En terminant mon intervention mardi dernier, ici, devant la vitrine 11 qui bientôt clôturera notre visite de la salle 4 du Département des Antiquités égyptiennes du Musée du Louvre, j'ai attiré votre attention, ami lecteur, sur le fait que, volontairement, j'avais employé le terme vague de "bovidés" pour désigner sur la scène de labour, sujet du "modèle" E 27069, les deux bêtes de trait.
Et de vous donner alors rendez-vous ce 19 mai pour plus spécifiquement réserver mon exposé à cette famille d'animaux de l'Egypte ancienne afin de mieux cerner leur origine, les races qui en font partie, les multiples rôles qui furent les leurs dans la société de l'époque et la façon dont les artistes les ont représentés pour tenter de nous faire comprendre comment les distinguer les uns des autres.
Il semblerait, à la lumière des dernières études qui ont été menées à leur sujet, que les premiers bovins domestiqués, issus en fait de l'aurochs sauvage "Bos primigenius", l'auraient été dans les régions du Fayoum et du désert libyque, aux environs de 4800 A.J.-C.; et que cette domestication serait la simple et obligatoire conséquence de la désertification que connut le Sahara au Vème millénaire avant notre ère et qui conduisit les populations autochtones, mais aussi leurs animaux familiers, à chercher à atteindre des lieux moins arides, en l'occurrence la riche vallée du Nil. L'élevage et l'agriculture proprement dits pouvaient alors commencer à petits pas : sans bien évidemment en être conscients, ces hommes quittaient ce que les historiens ont pris l'habitude d'appeler Préhistoire et entraient, par la grande porte s'ouvrant sur une prodigieuse civilisation de l'écrit, dans l'Histoire elle-même.

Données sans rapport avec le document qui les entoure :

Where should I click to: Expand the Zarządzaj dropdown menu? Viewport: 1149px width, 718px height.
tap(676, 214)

Indéniablement, l'élevage des bovins tint une place cardinale dans tous les aspects de la vie quotidienne des Egyptiens, tant civile, avec leur utilisation à différents travaux ou pour nourrir certaines catégories de la population, que religieuse, aux fins de les honorer, leur attribuant dans cette spécificité bien précise, une valeur éminemment symbolique. Pour preuves de ce que j'avance, les nombreuses représentations dont ces animaux font l'objet dans toutes les scènes peintes ou gravées des tombeaux, ainsi qu'en ronde-bosse, comme ici devant nous, vitrine 11.
C'est d'ailleurs grâce à l'étude de ces peintures égyptiennes que les spécialistes en la matière peuvent actuellement déterminer qu'existèrent quatre races principales.

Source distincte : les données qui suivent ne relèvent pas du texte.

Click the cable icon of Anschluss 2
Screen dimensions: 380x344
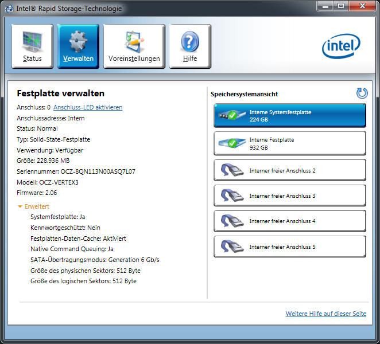click(232, 170)
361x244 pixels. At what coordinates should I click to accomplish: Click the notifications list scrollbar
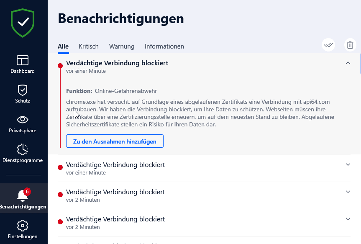[360, 63]
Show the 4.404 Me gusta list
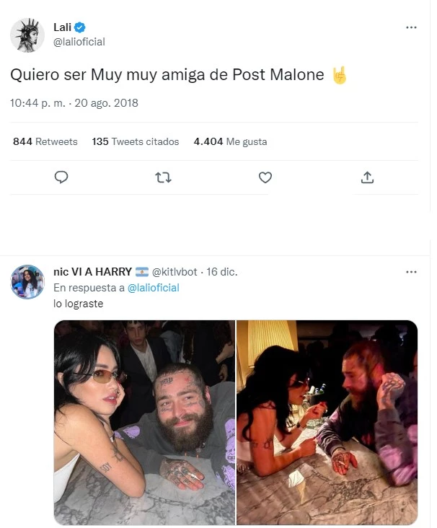 (x=230, y=141)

La plus répandue, celle que la langue appelle "negaou" (la désinence "ou" étant la marque du pluriel), se caractérisait par des animaux à longues cornes en forme de lyre, comme ici, dans la tombe de Menna.
Hauts sur pattes, ils présentaient une encolure courte et un large museau. Certains d'entre eux, particulièrement engraissés, portaient le nom de "iouaou".
Avec la présence des envahisseurs Hyksos venus d'Asie, apparut une race de bovins plus petits que les précédents et dotés de cornes courtes : ce sont les "oundou".
Nettement moins nombreux, mais beaucoup plus appréciés notamment pour les produits laitiers qu'ils procuraient, furent les bovins dépourvus de cornes, comme ici, dans le mastaba de Ti.
Enfin, dernière catégorie de cette succincte différenciation entre races, les bovins nantis d'une bosse cervico-thoracique du type "zébu" qui, en définitive, furent peu présents dans l'art égyptien.
Art égyptien qui, bien évidemment, établira tant que faire se peut, une autre distinction, sexuelle cette fois : indépendamment de la simple et apparente visualisation des organes particuliers aux uns et aux autres, les artistes insisteront sur le dimorphisme sexuel en représentant les vaches de taille visiblement inférieure à celle des taureaux et des boeufs.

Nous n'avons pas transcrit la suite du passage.